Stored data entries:
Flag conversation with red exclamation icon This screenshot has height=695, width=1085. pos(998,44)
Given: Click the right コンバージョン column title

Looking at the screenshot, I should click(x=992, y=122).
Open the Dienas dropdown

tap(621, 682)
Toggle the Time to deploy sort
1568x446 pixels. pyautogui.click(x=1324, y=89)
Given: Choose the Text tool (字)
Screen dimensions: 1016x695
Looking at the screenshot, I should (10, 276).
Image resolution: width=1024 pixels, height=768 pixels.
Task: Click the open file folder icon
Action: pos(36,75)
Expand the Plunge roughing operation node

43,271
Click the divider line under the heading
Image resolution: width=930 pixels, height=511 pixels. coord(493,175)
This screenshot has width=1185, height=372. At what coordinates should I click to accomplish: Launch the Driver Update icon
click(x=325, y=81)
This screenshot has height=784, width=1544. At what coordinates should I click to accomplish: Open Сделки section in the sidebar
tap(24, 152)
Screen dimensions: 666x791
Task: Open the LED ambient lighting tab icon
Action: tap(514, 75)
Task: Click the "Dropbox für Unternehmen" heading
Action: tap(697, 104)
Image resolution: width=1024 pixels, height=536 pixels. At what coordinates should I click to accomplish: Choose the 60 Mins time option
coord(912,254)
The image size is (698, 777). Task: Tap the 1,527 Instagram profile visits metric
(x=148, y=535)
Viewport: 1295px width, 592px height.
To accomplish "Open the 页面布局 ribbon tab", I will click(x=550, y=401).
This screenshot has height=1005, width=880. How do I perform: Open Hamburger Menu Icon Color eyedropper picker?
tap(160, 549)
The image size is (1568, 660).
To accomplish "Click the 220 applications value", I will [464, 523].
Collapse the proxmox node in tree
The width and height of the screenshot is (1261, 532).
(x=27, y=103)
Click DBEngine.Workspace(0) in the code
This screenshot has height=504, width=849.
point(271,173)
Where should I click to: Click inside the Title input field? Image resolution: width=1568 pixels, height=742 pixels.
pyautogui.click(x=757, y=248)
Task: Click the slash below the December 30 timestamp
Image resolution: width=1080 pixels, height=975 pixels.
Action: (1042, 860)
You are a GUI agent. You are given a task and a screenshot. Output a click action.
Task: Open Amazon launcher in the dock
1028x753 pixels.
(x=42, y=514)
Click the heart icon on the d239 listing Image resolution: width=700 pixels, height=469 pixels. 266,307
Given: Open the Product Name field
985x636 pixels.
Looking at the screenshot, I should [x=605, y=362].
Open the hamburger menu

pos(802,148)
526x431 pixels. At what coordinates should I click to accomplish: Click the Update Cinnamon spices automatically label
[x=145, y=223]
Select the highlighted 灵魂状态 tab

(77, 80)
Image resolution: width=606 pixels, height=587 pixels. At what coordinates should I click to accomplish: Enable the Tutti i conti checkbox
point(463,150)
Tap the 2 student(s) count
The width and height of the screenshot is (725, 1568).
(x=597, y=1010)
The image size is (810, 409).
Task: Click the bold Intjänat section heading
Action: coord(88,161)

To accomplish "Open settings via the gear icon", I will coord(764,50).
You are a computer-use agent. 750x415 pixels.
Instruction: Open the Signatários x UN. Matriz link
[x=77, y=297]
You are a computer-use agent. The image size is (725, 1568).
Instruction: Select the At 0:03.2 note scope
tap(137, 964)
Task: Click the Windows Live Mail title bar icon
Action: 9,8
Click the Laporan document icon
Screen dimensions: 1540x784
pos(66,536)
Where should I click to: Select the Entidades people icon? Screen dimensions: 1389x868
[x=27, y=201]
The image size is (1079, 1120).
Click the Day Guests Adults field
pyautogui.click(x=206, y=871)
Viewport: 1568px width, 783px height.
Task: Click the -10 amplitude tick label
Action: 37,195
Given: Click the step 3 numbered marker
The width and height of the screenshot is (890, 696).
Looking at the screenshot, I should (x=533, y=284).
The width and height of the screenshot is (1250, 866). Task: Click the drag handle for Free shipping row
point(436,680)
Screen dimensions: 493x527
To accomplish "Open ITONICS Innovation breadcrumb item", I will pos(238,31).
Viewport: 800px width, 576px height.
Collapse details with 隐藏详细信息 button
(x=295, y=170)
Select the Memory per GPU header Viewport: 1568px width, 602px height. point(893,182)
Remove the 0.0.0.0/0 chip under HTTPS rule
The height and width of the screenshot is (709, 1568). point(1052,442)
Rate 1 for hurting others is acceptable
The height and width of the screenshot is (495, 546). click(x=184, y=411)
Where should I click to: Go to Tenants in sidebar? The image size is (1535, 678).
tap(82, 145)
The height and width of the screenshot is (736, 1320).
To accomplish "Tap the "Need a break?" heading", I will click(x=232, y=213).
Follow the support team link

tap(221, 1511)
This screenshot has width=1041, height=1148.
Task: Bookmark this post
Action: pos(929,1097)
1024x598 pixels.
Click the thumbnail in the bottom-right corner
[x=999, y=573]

**About this exercise**
Please make an exact copy of the lines from the one holding "Screen dimensions: 493x527" through the final line of the records above, nothing more.

**Written answer**
Screen dimensions: 493x527
To accomplish "Open ITONICS Innovation breadcrumb item", I will pos(238,31).
Viewport: 800px width, 576px height.
Collapse details with 隐藏详细信息 button
(x=295, y=170)
Select the Memory per GPU header Viewport: 1568px width, 602px height. point(893,182)
Remove the 0.0.0.0/0 chip under HTTPS rule
The height and width of the screenshot is (709, 1568). point(1052,442)
Rate 1 for hurting others is acceptable
The height and width of the screenshot is (495, 546). click(x=184, y=411)
Where should I click to: Go to Tenants in sidebar? The image size is (1535, 678).
tap(82, 145)
The height and width of the screenshot is (736, 1320).
To accomplish "Tap the "Need a break?" heading", I will click(x=232, y=213).
Follow the support team link

tap(221, 1511)
This screenshot has width=1041, height=1148.
Task: Bookmark this post
Action: pos(929,1097)
1024x598 pixels.
Click the thumbnail in the bottom-right corner
[x=999, y=573]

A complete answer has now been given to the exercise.